PROBLEM STATEMENT:
Arrange the material from its first line through the line containing "I will 313,37.", inclusive, as a Markdown table with the columns Row and Line. Number each row, put the line's text beside it, and leave out blank lines.

=-=-=-=-=

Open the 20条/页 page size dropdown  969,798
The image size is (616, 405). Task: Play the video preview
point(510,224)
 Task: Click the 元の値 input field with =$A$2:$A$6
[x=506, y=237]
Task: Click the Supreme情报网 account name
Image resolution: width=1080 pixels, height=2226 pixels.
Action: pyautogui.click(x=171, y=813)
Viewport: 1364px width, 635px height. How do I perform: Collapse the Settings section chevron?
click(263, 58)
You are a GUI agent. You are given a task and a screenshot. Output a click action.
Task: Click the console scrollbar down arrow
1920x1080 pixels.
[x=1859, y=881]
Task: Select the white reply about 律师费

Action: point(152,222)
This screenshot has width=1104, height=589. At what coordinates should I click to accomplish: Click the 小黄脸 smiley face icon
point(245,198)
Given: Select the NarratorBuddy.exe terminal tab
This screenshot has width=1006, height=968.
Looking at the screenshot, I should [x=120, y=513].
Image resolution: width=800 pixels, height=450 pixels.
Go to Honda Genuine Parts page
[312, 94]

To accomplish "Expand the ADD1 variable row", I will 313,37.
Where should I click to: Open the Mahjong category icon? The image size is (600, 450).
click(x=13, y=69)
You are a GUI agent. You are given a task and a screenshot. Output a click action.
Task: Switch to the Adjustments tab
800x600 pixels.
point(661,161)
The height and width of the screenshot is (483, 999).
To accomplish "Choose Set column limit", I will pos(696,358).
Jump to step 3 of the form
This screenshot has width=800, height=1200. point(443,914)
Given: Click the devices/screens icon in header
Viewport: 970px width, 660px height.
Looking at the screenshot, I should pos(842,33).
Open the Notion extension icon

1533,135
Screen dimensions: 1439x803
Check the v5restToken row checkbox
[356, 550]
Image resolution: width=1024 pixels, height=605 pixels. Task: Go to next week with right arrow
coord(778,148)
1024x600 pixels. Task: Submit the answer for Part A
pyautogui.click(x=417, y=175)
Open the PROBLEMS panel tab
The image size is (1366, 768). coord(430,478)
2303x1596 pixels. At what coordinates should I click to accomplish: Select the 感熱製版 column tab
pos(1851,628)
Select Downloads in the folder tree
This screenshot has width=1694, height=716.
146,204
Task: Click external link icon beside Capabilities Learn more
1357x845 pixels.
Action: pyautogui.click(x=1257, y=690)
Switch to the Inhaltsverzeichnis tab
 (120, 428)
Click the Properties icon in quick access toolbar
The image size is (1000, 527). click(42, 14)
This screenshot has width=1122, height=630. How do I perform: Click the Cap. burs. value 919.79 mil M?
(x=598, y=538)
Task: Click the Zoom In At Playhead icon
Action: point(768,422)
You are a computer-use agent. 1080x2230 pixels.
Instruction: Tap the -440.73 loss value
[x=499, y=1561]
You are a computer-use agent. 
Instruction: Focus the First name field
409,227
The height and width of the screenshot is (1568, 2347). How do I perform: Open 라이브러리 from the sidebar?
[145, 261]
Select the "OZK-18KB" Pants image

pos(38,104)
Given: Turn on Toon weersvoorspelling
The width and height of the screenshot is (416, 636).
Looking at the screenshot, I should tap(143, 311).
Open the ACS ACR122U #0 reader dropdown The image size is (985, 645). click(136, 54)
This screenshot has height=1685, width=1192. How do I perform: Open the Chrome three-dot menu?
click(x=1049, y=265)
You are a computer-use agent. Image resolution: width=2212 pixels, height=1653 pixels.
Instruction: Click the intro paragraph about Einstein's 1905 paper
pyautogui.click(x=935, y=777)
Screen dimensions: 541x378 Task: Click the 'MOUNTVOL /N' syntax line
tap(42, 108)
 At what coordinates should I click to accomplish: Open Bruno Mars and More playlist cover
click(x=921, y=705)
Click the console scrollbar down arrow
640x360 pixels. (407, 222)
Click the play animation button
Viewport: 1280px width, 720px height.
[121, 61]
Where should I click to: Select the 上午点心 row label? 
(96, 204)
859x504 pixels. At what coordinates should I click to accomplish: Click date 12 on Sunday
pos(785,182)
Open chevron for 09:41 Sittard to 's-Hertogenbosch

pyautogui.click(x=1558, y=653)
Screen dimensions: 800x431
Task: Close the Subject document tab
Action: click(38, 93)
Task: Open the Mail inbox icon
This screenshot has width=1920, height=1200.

=-=-=-=-=

CORRECT ANSWER:
| Row | Line |
|---|---|
| 1 | Open the 20条/页 page size dropdown  969,798 |
| 2 | The image size is (616, 405). Task: Play the video preview |
| 3 | point(510,224) |
| 4 |  Task: Click the 元の値 input field with =$A$2:$A$6 |
| 5 | [x=506, y=237] |
| 6 | Task: Click the Supreme情报网 account name |
| 7 | Image resolution: width=1080 pixels, height=2226 pixels. |
| 8 | Action: pyautogui.click(x=171, y=813) |
| 9 | Viewport: 1364px width, 635px height. How do I perform: Collapse the Settings section chevron? |
| 10 | click(263, 58) |
| 11 | You are a GUI agent. You are given a task and a screenshot. Output a click action. |
| 12 | Task: Click the console scrollbar down arrow |
| 13 | 1920x1080 pixels. |
| 14 | [x=1859, y=881] |
| 15 | Task: Select the white reply about 律师费 |
| 16 | Action: point(152,222) |
| 17 | This screenshot has width=1104, height=589. At what coordinates should I click to accomplish: Click the 小黄脸 smiley face icon |
| 18 | point(245,198) |
| 19 | Given: Select the NarratorBuddy.exe terminal tab |
| 20 | This screenshot has width=1006, height=968. |
| 21 | Looking at the screenshot, I should [x=120, y=513]. |
| 22 | Image resolution: width=800 pixels, height=450 pixels. |
| 23 | Go to Honda Genuine Parts page |
| 24 | [312, 94] |
| 25 | To accomplish "Expand the ADD1 variable row", I will 313,37. |